Quote of the Week: Friend of God

It's the middle of the week, a great time for some fuel from those who have gone or are going before us.

“May I be no man's enemy, and may I be the friend of that which is eternal and abides. May I never quarrel with those nearest me: and if I do, may I be reconciled quickly. May I love, seek, and attain only that which is good. May I wish for all men's happiness and envy none. May I never rejoice in the ill-fortune of one who has wronged me. When I have done or said what is wrong, may I never wait for the rebuke of others, but always rebuke myself until I make amends. May I win no victory that harms either me or my opponent. May I reconcile friends who are angry with one another. May I never fail a friend who is in danger. When visiting those in grief may I be able by gentle and healing words to soften their pain. May I respect myself. May I always keep tame that which rages within me. May I accustom myself to be gentle, and never be angry with people because of circumstances. May I never discuss who is wicked and what wicked things he has done, but know good men and follow in their footsteps.”

Eusebius, 4th century christian and Roman historian

 


I am on a quest

It’s a personal quest.  It’s also universal.

It is a quest for holiness – to live an unsullied life.

“Be holy, because I the Lord your God am holy.”  I Peter 1:16

“Be perfect as your heavenly Father is perfect.”  Matthew 5:48

What does that mean?  How am I, a flawed human being living in a flawed world, supposed to attain the holiness and perfection of the Father?  How can I, a flawed person who sometimes acts like a jerk, misses the mark or just generally falls down, be holy?

I don’t think it’s an idle or flippant command.  I believe that the inspired word of God is that – inspired and the Word of God.  One translation of First Peter says, “You SHALL BE holy, for I am holy.”  It doesn’t sound like an option to me.  

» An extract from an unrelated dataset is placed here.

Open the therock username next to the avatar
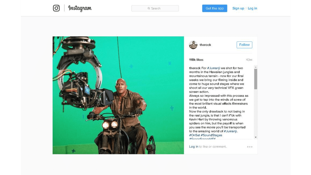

So how do you and I obey this commandment?  How do we live holy lives?  In an age of moral decline and relativity, how do modern Christians live in the world but not of the world?

The name of this blog “Unsullied Holiness” comes from the following quote:

“We put it as our most sober judgment that the great need of the church in this and all ages is men of such commanding faith, of such unsullied holiness, of such marked spiritual vigor and consuming zeal, that their prayers, faith, lives and ministries will be of such a radical and aggressive form as to work spiritual revolutions which will form eras in individual and church life.”
– E. M. Bounds, Power Through Prayer

That is the type of separated life that I seek through this quest.  One of revolutionary zeal.

I don’t claim to have all of the answers or even any of the answers.  That’s why it’s a quest.  One filled with adventure, adversity and amazing hope.

Some days feel like an easy sprint on a warm spring day.  Others take every ounce of strength just to hold ground and not move backwards.  And sometimes it seems that we’ve fallen off the path altogether.  What causes me to fall may not be what causes you to fall, but we can both turn to the same Father of mercy and grace and hope as we make our way.

My goal is to stay on the path more than I fall, to move forward more than I stand still and to chronicle the journey.

I love to write, study and ponder, so this blog will be a combination of my own thoughts and prayers as well as those of others that I find inspiring along the way. 

I hope that you will find here words of challenge and encouragement and that together we can become a generation that seeks the path of unsullied holiness.